* _YOUR GOAL_: Pull out every line of the data below that contains the word "green" and copy each one in full. Case counts.

* _SUPPLIED MATERIAL_:
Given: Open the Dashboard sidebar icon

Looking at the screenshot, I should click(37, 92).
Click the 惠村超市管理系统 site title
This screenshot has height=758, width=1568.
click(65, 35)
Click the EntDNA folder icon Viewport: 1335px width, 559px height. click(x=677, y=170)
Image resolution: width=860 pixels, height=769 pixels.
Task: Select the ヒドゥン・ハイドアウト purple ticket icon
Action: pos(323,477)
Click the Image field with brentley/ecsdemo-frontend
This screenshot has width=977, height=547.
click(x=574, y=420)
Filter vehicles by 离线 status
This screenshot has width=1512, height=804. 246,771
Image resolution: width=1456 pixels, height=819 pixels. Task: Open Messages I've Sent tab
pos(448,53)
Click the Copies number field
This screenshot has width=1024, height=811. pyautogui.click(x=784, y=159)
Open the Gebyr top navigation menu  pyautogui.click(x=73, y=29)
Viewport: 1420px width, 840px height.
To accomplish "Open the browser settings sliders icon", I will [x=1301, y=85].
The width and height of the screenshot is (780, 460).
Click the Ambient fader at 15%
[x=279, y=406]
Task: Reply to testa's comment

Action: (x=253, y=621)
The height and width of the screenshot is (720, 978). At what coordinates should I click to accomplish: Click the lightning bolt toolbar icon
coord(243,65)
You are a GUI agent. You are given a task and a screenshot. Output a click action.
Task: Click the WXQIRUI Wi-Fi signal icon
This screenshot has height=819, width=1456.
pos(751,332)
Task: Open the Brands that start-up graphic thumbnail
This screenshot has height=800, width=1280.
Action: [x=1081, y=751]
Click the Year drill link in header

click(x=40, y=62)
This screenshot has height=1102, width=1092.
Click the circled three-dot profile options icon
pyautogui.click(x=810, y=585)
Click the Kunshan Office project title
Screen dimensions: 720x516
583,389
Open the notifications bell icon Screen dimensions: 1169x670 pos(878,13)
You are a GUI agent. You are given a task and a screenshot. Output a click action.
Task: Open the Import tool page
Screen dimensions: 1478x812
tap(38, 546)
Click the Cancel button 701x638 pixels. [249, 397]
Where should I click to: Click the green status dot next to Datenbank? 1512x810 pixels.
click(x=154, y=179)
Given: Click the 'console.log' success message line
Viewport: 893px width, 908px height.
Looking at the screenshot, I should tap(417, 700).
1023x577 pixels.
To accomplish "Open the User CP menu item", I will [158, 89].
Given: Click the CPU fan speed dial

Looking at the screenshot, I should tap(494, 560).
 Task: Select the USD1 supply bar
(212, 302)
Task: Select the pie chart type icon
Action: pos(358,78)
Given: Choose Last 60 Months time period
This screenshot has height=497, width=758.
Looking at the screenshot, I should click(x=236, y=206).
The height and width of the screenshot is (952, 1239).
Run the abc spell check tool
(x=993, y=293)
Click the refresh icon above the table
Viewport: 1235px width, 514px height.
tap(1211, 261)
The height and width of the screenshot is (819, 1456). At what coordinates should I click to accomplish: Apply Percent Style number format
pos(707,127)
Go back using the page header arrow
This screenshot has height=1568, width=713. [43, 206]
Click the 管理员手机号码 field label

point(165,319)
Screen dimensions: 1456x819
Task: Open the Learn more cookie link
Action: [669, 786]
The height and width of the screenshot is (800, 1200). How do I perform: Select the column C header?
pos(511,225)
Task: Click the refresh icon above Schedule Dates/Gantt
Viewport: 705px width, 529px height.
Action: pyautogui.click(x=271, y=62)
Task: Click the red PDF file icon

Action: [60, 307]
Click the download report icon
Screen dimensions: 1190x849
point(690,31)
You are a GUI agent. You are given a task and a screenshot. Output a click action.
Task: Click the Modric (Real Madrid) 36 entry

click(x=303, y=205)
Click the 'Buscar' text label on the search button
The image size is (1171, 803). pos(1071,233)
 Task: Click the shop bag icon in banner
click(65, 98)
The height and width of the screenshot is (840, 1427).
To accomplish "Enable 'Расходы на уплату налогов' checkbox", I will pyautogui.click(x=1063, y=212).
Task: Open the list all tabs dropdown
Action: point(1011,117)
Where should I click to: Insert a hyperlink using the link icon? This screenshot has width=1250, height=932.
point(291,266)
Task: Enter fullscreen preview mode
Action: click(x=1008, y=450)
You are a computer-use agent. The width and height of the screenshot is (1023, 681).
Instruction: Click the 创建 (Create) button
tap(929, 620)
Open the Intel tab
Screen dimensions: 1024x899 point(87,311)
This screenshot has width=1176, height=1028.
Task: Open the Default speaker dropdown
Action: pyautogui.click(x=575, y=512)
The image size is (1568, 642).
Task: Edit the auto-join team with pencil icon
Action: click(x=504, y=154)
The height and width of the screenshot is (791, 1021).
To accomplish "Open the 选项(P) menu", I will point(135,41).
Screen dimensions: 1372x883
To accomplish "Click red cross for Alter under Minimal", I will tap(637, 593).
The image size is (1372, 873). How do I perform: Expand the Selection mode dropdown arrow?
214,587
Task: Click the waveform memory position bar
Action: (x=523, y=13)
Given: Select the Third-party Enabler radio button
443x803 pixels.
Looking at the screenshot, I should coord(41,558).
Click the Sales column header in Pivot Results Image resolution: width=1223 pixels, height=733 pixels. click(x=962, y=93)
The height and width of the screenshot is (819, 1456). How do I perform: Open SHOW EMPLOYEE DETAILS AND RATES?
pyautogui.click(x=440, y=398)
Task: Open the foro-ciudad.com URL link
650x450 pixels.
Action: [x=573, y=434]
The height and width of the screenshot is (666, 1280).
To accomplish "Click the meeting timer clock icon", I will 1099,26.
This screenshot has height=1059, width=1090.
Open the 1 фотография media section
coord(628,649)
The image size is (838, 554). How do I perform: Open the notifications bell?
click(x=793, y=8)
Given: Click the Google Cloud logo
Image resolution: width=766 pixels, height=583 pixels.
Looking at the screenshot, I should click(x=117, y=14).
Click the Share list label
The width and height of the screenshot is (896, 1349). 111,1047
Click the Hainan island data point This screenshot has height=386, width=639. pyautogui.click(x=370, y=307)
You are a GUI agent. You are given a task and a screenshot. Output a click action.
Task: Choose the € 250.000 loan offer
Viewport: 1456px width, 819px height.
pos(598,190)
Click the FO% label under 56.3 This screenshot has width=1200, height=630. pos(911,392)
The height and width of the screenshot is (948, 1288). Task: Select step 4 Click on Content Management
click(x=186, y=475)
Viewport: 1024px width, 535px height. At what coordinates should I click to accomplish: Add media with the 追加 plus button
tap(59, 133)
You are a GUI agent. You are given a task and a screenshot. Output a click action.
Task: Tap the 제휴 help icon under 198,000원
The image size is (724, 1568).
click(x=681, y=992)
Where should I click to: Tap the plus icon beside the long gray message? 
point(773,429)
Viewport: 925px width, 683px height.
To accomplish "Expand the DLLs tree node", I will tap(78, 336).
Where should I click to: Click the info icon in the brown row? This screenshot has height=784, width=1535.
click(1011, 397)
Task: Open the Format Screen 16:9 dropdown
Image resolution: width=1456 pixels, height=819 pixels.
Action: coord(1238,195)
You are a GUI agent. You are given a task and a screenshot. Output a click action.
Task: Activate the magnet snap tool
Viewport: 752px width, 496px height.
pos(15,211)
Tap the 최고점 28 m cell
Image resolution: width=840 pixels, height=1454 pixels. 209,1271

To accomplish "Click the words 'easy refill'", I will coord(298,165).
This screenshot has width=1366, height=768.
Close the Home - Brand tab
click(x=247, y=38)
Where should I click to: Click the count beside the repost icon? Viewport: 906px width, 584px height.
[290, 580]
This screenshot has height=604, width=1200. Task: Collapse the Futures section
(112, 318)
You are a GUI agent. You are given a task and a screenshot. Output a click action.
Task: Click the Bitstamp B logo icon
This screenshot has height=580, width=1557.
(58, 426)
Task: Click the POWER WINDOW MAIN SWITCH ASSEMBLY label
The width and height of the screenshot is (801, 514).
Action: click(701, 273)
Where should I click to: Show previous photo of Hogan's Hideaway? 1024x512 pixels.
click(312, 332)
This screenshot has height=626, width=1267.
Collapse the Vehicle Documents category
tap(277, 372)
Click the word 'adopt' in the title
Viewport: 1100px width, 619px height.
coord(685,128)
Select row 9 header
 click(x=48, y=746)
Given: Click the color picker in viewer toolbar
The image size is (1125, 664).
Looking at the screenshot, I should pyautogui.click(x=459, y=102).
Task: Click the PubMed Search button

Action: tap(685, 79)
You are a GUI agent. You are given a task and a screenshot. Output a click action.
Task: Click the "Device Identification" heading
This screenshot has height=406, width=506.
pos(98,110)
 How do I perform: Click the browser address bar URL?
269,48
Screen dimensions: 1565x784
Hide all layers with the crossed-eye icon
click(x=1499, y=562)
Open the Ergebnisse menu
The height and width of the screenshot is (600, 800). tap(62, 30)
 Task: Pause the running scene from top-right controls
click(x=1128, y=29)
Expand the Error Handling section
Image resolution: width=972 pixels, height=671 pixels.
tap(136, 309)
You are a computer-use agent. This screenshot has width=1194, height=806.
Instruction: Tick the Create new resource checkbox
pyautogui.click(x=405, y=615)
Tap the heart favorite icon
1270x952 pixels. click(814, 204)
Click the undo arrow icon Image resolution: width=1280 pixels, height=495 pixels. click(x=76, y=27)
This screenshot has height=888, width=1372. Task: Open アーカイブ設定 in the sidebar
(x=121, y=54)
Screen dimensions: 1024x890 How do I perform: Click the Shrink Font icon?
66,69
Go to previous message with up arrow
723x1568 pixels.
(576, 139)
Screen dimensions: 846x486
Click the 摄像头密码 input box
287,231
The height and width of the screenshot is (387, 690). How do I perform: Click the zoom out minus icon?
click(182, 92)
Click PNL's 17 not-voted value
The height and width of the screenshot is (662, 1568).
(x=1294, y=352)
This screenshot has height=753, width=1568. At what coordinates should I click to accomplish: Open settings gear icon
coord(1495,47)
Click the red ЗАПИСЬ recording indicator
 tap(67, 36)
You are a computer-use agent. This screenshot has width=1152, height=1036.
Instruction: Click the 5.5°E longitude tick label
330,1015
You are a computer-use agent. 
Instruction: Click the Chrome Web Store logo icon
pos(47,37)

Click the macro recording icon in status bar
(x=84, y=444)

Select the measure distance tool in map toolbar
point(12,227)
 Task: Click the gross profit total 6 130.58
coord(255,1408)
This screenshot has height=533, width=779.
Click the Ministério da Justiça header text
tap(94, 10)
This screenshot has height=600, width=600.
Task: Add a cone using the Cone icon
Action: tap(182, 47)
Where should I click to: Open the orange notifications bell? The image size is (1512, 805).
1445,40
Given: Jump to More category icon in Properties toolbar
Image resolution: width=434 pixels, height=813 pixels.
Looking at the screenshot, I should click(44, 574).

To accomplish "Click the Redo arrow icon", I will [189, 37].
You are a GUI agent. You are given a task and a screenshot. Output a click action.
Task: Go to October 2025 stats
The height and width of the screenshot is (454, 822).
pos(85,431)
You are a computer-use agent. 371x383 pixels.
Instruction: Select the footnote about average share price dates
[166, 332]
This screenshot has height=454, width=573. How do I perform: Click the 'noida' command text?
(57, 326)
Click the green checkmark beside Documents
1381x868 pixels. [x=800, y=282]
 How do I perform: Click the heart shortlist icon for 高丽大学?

* _REPLY_:
Where should I click to: Click the green status dot next to Datenbank? 1512x810 pixels.
Click the green checkmark beside Documents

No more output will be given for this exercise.